Ma tutti questi giudizi hanno che fare con l’autentica bellezza, stabile, imperitura, universale, svincolata da ogni condizionamento occasionale e personale?
Il fatto è che l’opera d’arte ha una
valenza non solo puramente estetica, ma anche più banalmente funzionale e l’uomo è un animale emotivo per cui tutto ciò che gli è anche occasionalmente utile definirà bello, come per esempio un qualsiasi pasto che, quando è particolarmente affamato, non esisterà a giudicare un “bel” pranzo.
Ma la miglior opera d’arte, in assoluto, quella di maggior bellezza autentica, sarà quella che stancherà meno nel tempo, al di là del suo più o meno effimero primo impatto, primo impatto che forse permette più l’appagamento delle nostre esigenze psicologiche del momento che non il nostro benessere spirituale più profondo e stabile.
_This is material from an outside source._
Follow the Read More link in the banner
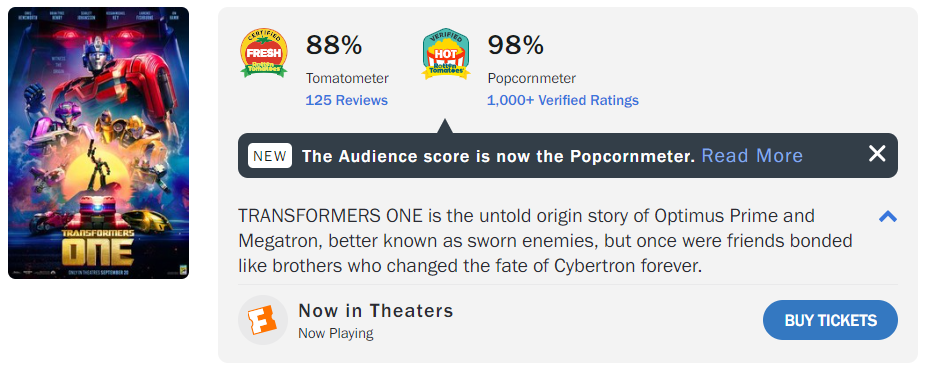 pos(752,156)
Bellezza autentica che, come un buon nutrimento, è buona e salutare più di un cibo nocivo che al massimo sa semplicemente allettare per pochi istanti il palato, o del fumo che compiace sulle prime ma danneggia poi. Probabilmente perciò solo il tempo e la massima quantità di fruitori riescono a sfrondare le esigenze interiori del singolo e del momento e far emergere
così i valori universali della bellezza, un po’ come anche i giudizi estetici sull’aspetto fisico delle persone risentono di parametri epocali sempre restando validi però alcuni altri come l’espressione di buona salute e sana complessione.
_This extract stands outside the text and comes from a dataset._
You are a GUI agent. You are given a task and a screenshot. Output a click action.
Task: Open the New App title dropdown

Da qui forse gli insuccessi di cronaca di  tanti capolavori poi rivalutati dalla storia, da qui autori più o meno conosciuti ai loro giorni poi celebrati clamorosamente dai secoli seguenti, ma soprattutto, anche da qui l’importanza assoluta della libertà dell’espressione artistica per un mondo che un giorno, ci si augura, possa apparire ornato tutto, esclusivamente, di bellezza intramontabile.